Problem requirements:
Render each line of the data below as one string in a JSON list, leaving out any blank lines.

+++ Extracted information

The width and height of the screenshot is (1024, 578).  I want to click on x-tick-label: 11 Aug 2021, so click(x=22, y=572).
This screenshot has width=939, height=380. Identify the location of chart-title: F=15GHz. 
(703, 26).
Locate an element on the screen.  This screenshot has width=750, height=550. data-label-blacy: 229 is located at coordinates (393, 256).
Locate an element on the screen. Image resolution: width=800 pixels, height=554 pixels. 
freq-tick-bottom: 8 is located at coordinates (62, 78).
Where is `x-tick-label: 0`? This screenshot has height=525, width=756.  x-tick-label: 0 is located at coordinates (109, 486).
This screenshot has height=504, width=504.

++++++

Solution to the exercise:
[
  "The width and height of the screenshot is (1024, 578).  I want to click on x-tick-label: 11 Aug 2021, so click(x=22, y=572).",
  "This screenshot has width=939, height=380. Identify the location of chart-title: F=15GHz. ",
  "(703, 26).",
  "Locate an element on the screen.  This screenshot has width=750, height=550. data-label-blacy: 229 is located at coordinates (393, 256).",
  "Locate an element on the screen. Image resolution: width=800 pixels, height=554 pixels. ",
  "freq-tick-bottom: 8 is located at coordinates (62, 78).",
  "Where is `x-tick-label: 0`? This screenshot has height=525, width=756.  x-tick-label: 0 is located at coordinates (109, 486).",
  "This screenshot has height=504, width=504."
]